__ASSIGNMENT__.
Determine which lines of the records include the word "Social", and copy them.

Stored data entries:
_ _ _ _
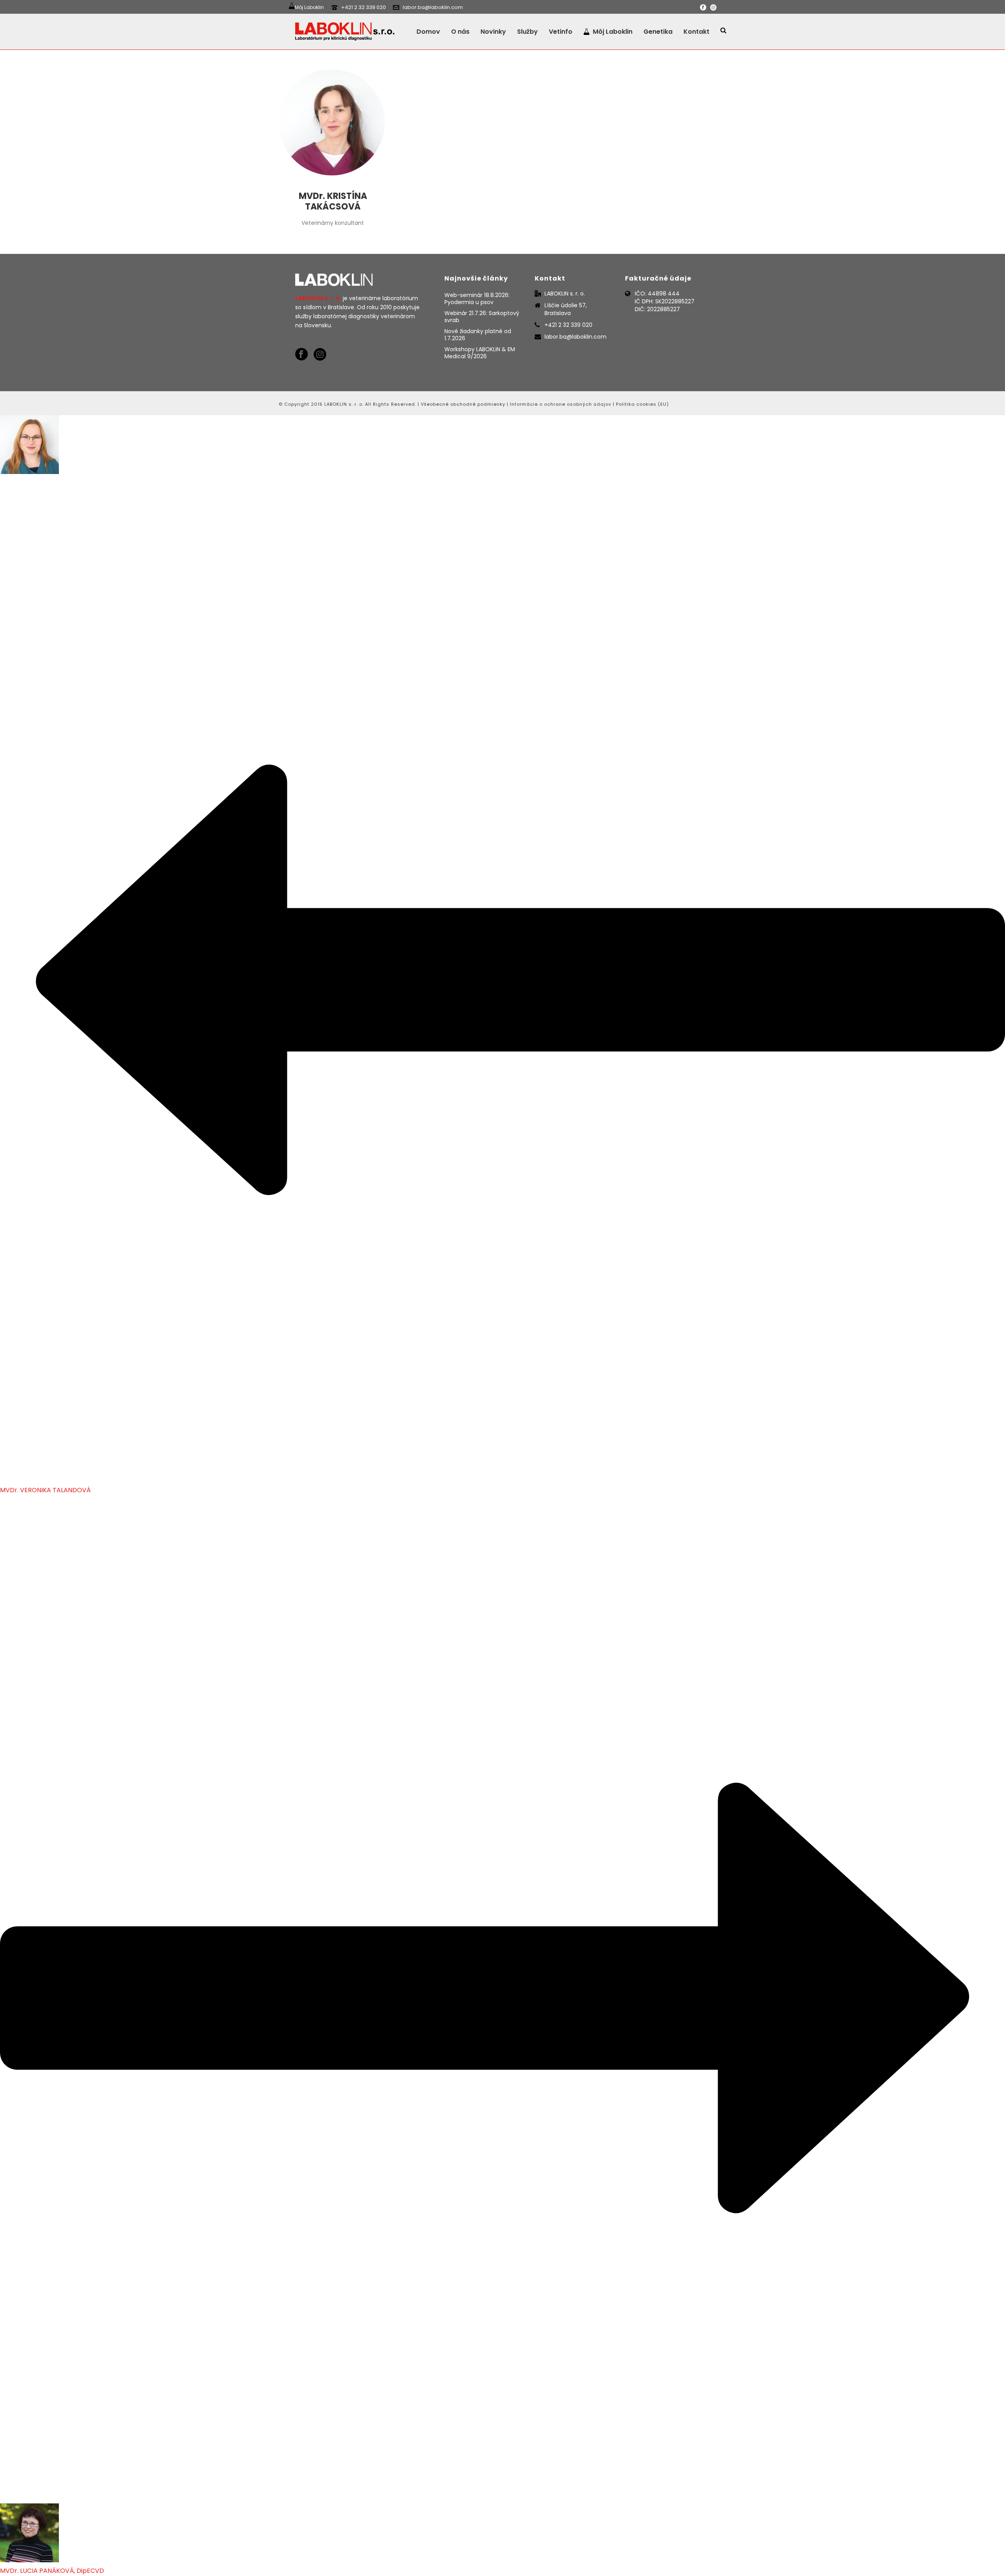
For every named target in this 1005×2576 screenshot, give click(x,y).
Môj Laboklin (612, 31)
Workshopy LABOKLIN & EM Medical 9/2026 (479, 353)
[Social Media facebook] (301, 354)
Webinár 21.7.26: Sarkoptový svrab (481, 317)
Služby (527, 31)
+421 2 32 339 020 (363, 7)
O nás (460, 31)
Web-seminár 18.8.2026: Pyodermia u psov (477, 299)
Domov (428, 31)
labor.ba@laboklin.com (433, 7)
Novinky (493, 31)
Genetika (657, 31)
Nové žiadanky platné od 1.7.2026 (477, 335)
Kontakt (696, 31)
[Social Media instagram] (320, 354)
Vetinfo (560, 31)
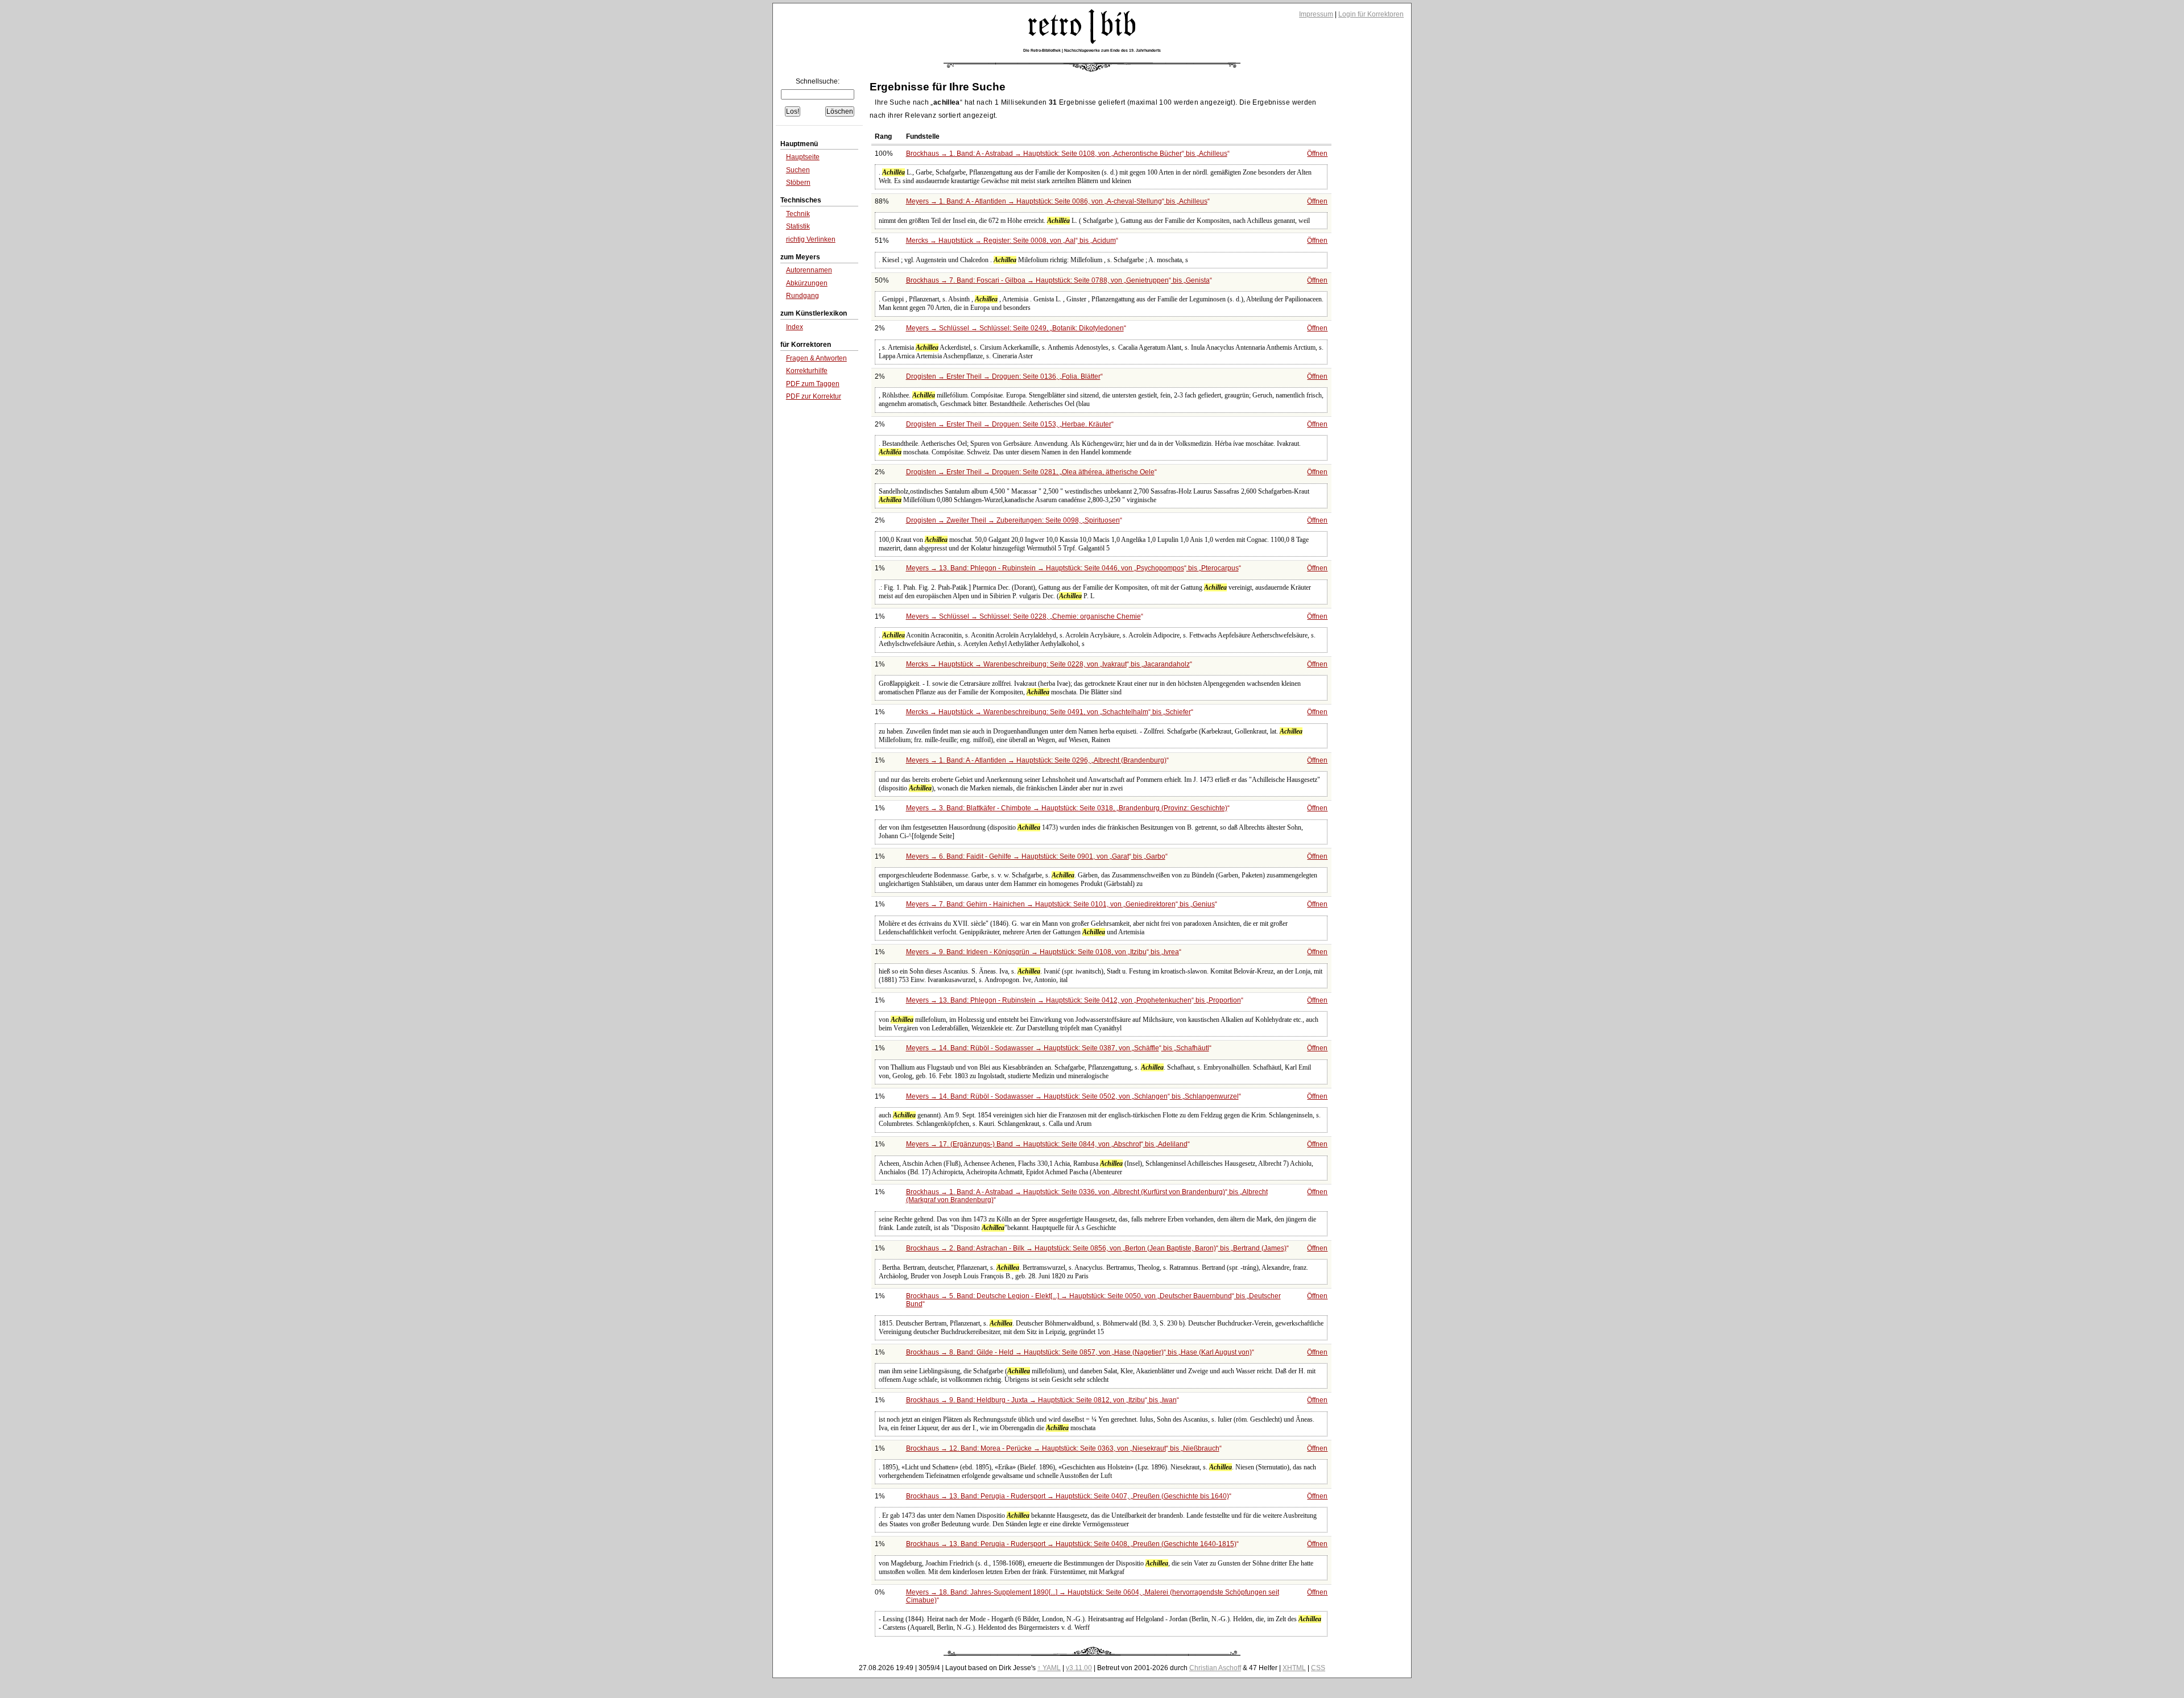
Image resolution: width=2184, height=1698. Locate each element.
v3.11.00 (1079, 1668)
_ _ _ _
__WRITTEN SOLUTION__.
[Social Media facebook] (301, 354)
[Social Media instagram] (320, 354)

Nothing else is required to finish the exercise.